**Given records:**

-- Opening Marker --

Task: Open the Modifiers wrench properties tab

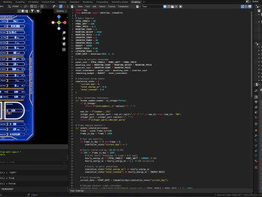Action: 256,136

-- Closing Marker --
-- Opening Marker --

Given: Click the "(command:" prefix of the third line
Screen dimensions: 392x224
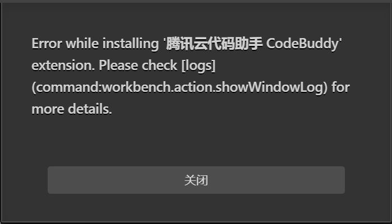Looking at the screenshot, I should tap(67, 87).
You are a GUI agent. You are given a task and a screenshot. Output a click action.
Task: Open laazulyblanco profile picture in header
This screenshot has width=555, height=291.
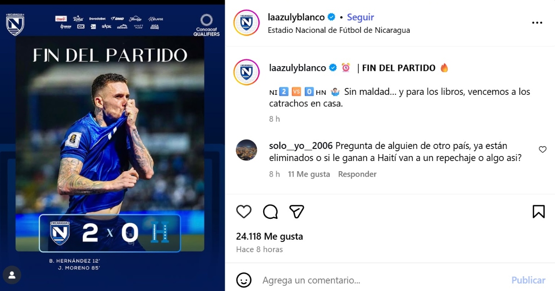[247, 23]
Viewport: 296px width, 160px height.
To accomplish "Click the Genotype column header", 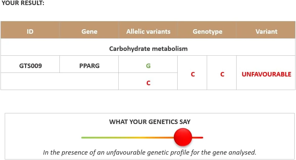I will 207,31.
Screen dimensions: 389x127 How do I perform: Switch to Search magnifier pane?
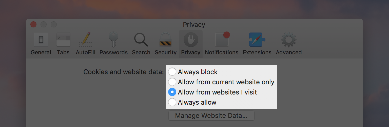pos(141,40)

-- Closing Marker --

**Exercise brief:**
The copy should hold exactly the lines above from the one with "Screen dimensions: 392x224" through the one with "Viewport: 296px width, 160px height.", both ends counted, and no pictures at all.

**Problem solution:**
Screen dimensions: 392x224
Looking at the screenshot, I should tap(67, 87).
You are a GUI agent. You are given a task and a screenshot. Output a click action.
Task: Open laazulyblanco profile picture in header
This screenshot has width=555, height=291.
[247, 23]
Viewport: 296px width, 160px height.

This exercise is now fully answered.